_Exercise text_.
_ _ _

What's the Difference Between Aspirin, Non-Aspirin and Ibuprofen?

If you think all pain relievers are the same, think again. All pain relievers fall into different drug categories and each one works in different ways to relieve pain. Here is a brief description of the three primary pain relievers.


Aspirin is the oldest over-the-counter pain reliever on the market. Technically, aspirin is acetylsalicylic acid and is good for minor aches and pains and inflammation. But, as its name suggests, the acid can be harsh on the stomach. It also thins the blood, which is good for heart disease but not good for hemophiliacs (bleeders). It has also been linked to cause Reyes syndrome in children. Reyes syndrome is a potentially fatal disease that can damage to the brain, liver and kidneys.

_ _ _

_Data extracts_.
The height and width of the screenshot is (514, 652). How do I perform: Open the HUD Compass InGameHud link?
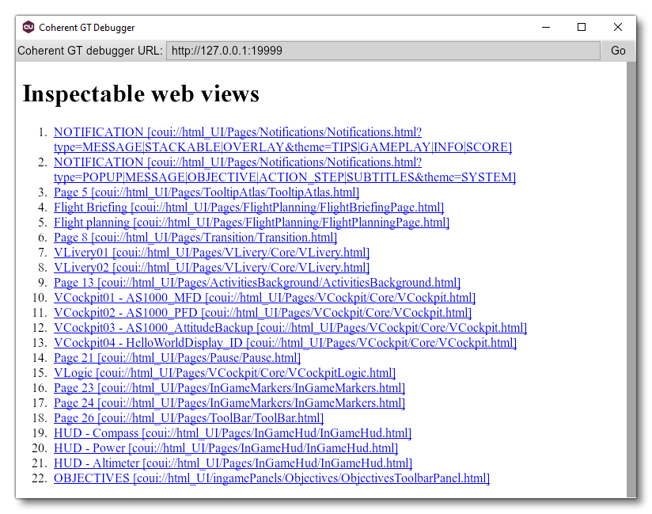pos(233,432)
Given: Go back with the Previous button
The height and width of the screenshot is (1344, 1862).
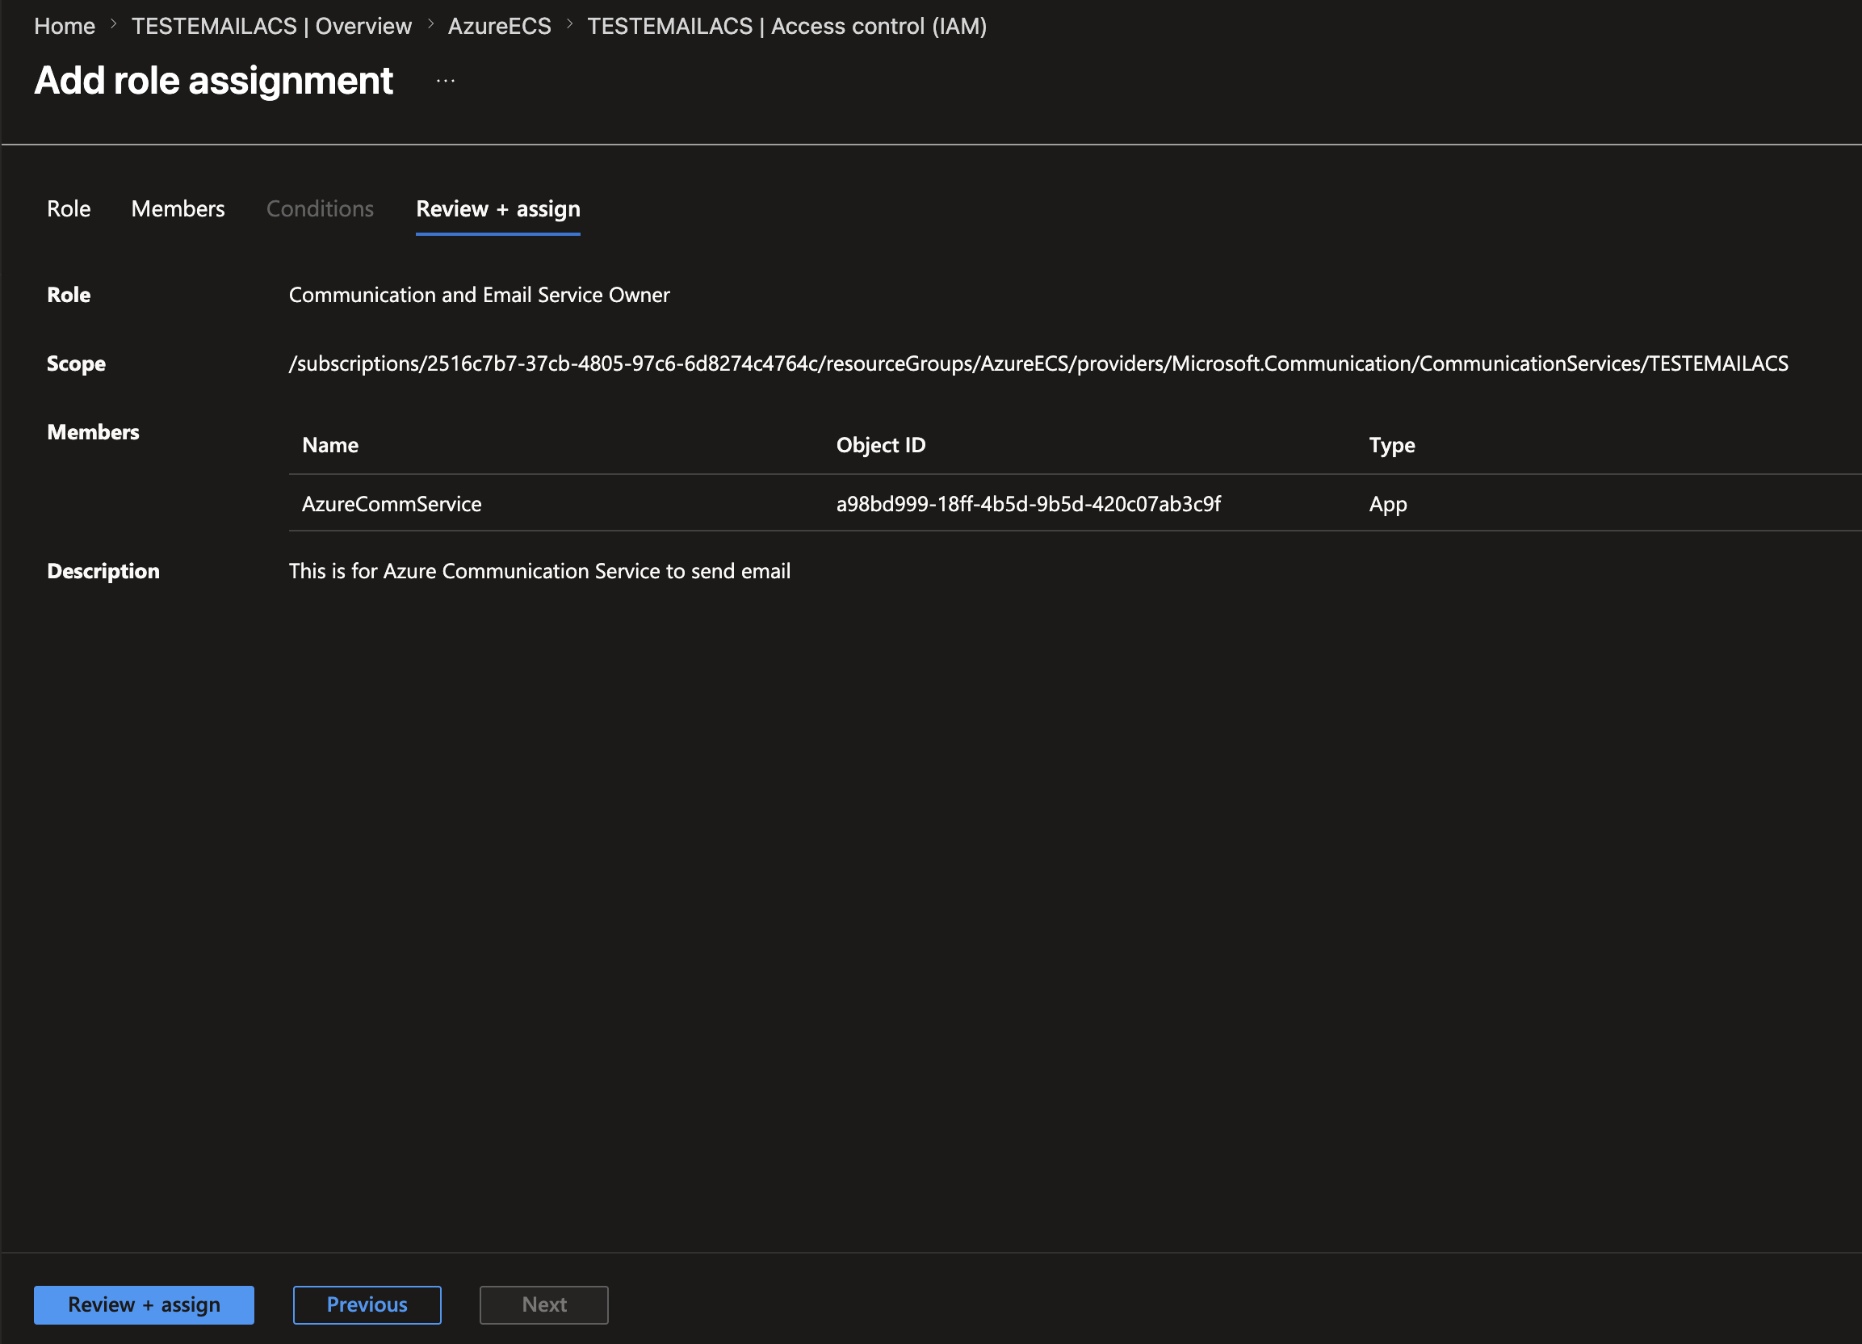Looking at the screenshot, I should tap(367, 1305).
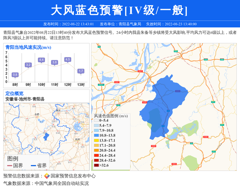This screenshot has width=240, height=188.
Task: Click the 1.7 data label at 13时
Action: (81, 71)
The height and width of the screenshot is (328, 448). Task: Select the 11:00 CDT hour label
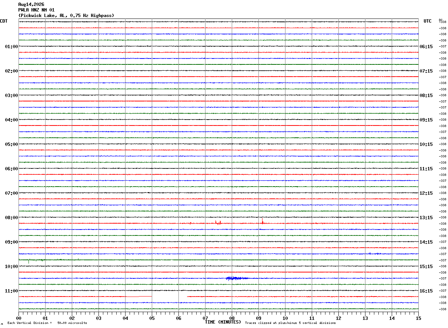pos(11,291)
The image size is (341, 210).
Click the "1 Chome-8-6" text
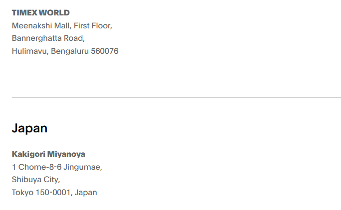(33, 167)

_ _ _

_Complete the following_.
a: What is aspirin technically, according to the pain reliever passage?
b: Using the pain reliever passage, explain why aspirin can be harsh on the stomach.
c: Proceed with the pain reliever passage, picking up after its last sentence.
The items come from a separate source, not from the pain reliever passage.

_Results_.
a: Acetylsalicylic acid.

b: Aspirin is acetylsalicylic acid. As that name suggests, the acid can be harsh on the stomach.

c:
Ibuprofen is iso-butyl-propanoic-phenolic acid. It is considered a non-aspirin pain reliever and falls into the category of a non steroidal anti-inflammatory drug (NSAID). Like aspirin, ibuprofen is used for pain, fever reduction and swelling due to inflammation. Unlike aspirin, ibuprofen is easier on the stomach. It is also a milder anticoagulant, which means it will not thin the blood as much as aspirin. Ibuprofen is most commonly used for pain due to arthritis, headache, tooth pain and inflammation. Examples of ibuprofen include Motrin, Advil, and Nuprin. Ibuprofen is good at reducing inflammation.


Acetaminophen is also a non-aspirin pain reliever. Like ibuprofen, acetaminophen is good for fever, aches and pains. But acetaminophen does not reduce inflammation. In large doses, acetaminophen can damage the liver. On the plus side, it is milder on the stomach than ibuprofen so you can take it without food. The common form of acetaminophen is Tylenol.

So, before you pop a pill for pain, make sure the pain reliever you take is the right one for you. Also be sure to read the instructions and take only the recommended amount.